When you need to understand a new codebase — "Give me an overview of this project's architecture." The assistant explores the directory tree, reads key files, and maps out the structure.

When you need to fix a bug — "The login page shows a blank screen after submitting." The assistant greps for relevant code, reads the components, identifies the issue, and applies a fix with apply_diff.

When you want safe experimentation — every file modification is tracked per-conversation with full undo support.
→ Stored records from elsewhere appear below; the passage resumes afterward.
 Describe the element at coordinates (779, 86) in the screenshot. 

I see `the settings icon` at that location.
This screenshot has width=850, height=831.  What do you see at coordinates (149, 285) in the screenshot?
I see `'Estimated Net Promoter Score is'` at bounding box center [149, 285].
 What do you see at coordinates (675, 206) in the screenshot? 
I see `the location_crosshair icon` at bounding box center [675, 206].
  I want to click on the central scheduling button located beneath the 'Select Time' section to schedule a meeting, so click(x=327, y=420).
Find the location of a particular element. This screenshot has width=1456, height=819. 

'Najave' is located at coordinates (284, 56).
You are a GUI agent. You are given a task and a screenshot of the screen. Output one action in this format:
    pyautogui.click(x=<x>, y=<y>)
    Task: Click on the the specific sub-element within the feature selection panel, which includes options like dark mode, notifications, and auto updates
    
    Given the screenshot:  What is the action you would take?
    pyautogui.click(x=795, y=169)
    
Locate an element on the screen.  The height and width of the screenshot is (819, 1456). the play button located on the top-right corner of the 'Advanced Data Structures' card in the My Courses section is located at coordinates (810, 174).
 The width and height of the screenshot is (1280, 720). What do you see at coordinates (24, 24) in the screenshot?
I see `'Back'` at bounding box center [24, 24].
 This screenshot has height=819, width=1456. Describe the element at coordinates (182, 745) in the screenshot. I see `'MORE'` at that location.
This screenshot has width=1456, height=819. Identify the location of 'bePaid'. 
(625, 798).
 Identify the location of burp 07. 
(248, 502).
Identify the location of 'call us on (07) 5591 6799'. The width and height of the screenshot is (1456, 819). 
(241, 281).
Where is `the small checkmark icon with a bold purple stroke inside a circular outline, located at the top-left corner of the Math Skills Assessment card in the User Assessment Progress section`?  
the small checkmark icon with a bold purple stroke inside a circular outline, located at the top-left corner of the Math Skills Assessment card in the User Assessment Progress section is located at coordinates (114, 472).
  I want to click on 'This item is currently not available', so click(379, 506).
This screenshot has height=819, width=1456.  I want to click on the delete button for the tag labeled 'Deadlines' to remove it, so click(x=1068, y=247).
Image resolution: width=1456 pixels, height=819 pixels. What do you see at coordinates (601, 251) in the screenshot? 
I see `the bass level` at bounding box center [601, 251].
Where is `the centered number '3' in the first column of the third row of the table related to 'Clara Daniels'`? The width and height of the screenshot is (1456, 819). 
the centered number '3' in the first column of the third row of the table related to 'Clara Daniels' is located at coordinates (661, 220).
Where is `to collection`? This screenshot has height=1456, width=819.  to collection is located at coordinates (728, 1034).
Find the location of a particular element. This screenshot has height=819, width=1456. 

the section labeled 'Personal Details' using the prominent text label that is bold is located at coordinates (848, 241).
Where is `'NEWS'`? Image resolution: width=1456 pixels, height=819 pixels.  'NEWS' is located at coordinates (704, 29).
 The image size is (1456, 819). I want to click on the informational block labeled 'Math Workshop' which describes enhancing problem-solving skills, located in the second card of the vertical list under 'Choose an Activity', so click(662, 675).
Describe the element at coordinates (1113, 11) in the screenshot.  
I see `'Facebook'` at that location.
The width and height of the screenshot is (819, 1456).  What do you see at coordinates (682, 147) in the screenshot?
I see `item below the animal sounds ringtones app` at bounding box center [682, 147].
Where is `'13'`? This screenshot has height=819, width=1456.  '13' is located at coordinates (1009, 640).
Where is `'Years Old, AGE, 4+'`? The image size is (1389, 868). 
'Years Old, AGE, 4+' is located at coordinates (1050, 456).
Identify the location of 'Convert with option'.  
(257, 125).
Click the undo button to roll back any changes the assistant made.

Multi-root projects — add multiple directories as roots (e.g. frontend + backend repos). The assistant resolves namespaced paths across all roots.

Smart token management — the content_ref mechanism lets the assistant write a previous tool result to a file without re-generating it, and emit_to_user ends a turn by pointing you to existing tool output instead of repeating it. This saves significant tokens on large files.


🤖 Multi-Agent Swarm

Some tasks are too big for a single agent. The swarm system lets a master orchestrator plan sub-tasks and delegate them to specialist agents running in parallel.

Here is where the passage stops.